Last month, the AFEW Culture Initiative team visited Moscow's Eastern European and Central Asian Regional HIV/AIDS Conference (EECAAC) together with AFEW International. The Conference crystallised the occasion for different communities, organisations and individuals to exchange their ideas and come up with workable solutions to the present HIV/AIDS epidemic wreaking havoc in the EECA region.
AFEW International's director, Anke van Dam, together with the main coordinator of AFEW's regional office in Tajikistan, Saodat Oripova, presented the results of recent studies undertaken in collaboration between the two actors in the region. Their research focused mostly on international migratory flows between regions in Central Asia, traditionally a migratory hotspot at the core of the Asian continent. Interestingly, trends in migration have a very tangible impact on the lives of transnational workers and their health.
Due to legal and political barriers, access to testing facilities and outreach services remains very limited for labour migrants originating from Central Asia. The situation applies both for those who choose another Central Asian country as their destination, as well as for those who travel a longer way to settle in Russia and Ukraine — two of the most common choices for Central Asian migrants, owing to cultural, linguistic and historical ties.
"Unsurprisingly, when we fail to raise awareness of overarching issues such as HIV/AIDS, tuberculosis (TB) or viral hepatitis (HCV) among transnational workers, and limit accessibility for them get tested or seek counselling, the wedge between 'official' and 'unofficial' (disenfranchised) communities increases."
While abroad, stringent regulatory laws and widespread social stigma against migrants makes it hard for newcomers to settle through official government channels. The immediate harshness of their surrounding environment results in a vast number of labour migrants opting for the informal economy and unofficial channels, in order to be able to sustain a living.
As a consequence, the majority of testing facilities, public subsidies, informative outlets and outreach services — directed almost exclusively to registered 'citizens' through official channels — fail to reach labour migrants. Unsurprisingly, when we fail to raise awareness of overarching issues such as HIV/AIDS, tuberculosis or viral hepatitis (HCV) among transnational workers, and limit accessibility for them get tested or seek counselling, the wedge between 'official' and 'unofficial' (disenfranchised) communities increases.
"Two percent of female labour migrants returning to Tajikistan from Russia do so after being deported for having contracted chronic infectious illnesses, such as HIV/AIDS."
In most instances, when non-registered migrants contract HIV/AIDS, they are automatically withheld from life-saving antiretroviral (ARV) treatment and wider social security coverage or support systems. Moreover, contracting or living with HIV/AIDS is still seen as grounds for refusal of work permits and deportation in countries such as Russia, the destination of choice for 89% of all Central Asian migrants who leave their home country behind. In the words of Saodat Oripova, from AFEW Tajikistan, 2% of female labour migrants returning to Tajikistan from Russia do so after being deported for having contracted chronic infectious illnesses, such as HIV/AIDS.
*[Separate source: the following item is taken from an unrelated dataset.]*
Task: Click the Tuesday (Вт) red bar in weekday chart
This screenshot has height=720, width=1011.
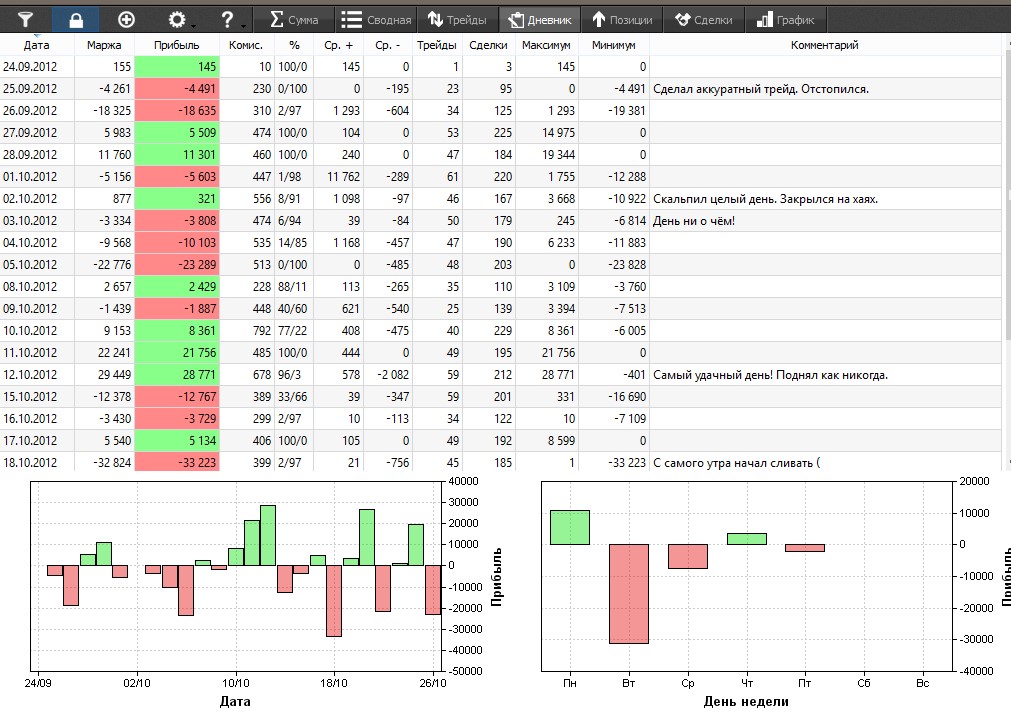Action: tap(629, 593)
With the goal of stopping the vicious poverty cycle for female migrants forced to return to Tajikistan, AFEW Tajikistan has put in motion a reintegrative programme. With help from their Amsterdam-based colleagues, professional skills workshops have been set up to allow returning women to take up their own work initiatives and resume life upon arrival. Informative workshops are likewise provided for those seeking referral to health services after having contracted HIV/AIDS or other chronic diagnoses while abroad.